Our ensemble arrived around midnight, and delighted to see that the smoking pit area beside the line was actually larger than the line itself. It seemed as if all of Breakbot’s French fans came out that night too! We walked in within minutes, paid our $30 door cover and immediately walked into a flashback. Upon walking up the steps into the main room, we literally had to walk past what seemed like several crews of B-boys funk pop and locking battling it out amongst themselves. Initially scoping out the place I burst into excitement to see that this wasn’t your conventional nightclub atmosphere, it reminded me of a disco dance club from the 80s a la Saturday Night Fever. Minus the tacky and dated disco novelties, couples were dancing with each other and the center of attention wasn’t directed at the DJ. Mix Chopin kept the atmosphere where it needed to be, playing a lot of funk but not dropping any big note-worthy tracks to say in the least. Not that anyone cared however, because the club would spontaneously erupt into a Breakbot chant to let him know that he is who we have all came to see!

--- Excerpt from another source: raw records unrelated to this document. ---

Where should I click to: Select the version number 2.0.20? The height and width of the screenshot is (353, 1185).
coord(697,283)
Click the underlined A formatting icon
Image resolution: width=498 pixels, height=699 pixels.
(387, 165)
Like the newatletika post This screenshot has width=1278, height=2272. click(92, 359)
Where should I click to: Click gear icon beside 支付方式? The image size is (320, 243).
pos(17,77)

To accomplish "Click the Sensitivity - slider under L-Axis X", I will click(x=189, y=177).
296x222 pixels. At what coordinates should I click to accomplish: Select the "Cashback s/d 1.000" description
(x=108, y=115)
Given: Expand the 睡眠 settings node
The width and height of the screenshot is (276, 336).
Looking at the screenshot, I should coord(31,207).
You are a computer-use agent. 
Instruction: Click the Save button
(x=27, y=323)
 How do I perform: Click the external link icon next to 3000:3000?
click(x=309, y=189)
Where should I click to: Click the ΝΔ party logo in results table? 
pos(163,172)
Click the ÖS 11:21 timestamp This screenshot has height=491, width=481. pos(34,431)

I was very pleased to had come right when we did, because literally after standing a bit in coat check and going to the bar for our first drinks is when it got funky. The poppy bass lines and drum kit groove moved the crowd as the house lights dimmed, and everyone knew what was coming. After the instrumental intro had climaxed, out ran a lanky skinny figure onto the decks and dropped the funk onto The Hoxton at it’s heaviest. For 2 hours straight Breakbot pursued to deliver the swings and the crowd pleasing massives in electro funk, Nu-disco, and French house. Breakbot is most known for his remixes, and I heard many of his most popular ones including Let There be Light by Justice, Happy Up Here by Royksopp, and When The Night Falls by Chromeo. Some sections of his set were harder hitting and electro-esque, but was always brought down paced by a groove Breakbot original. The crowd was loving everything he threw at them, even his Trap remixes of Drake‘s Started from the Bottom and Jay-Z’s N!ggas in Paris (which I personally thought both were very clever).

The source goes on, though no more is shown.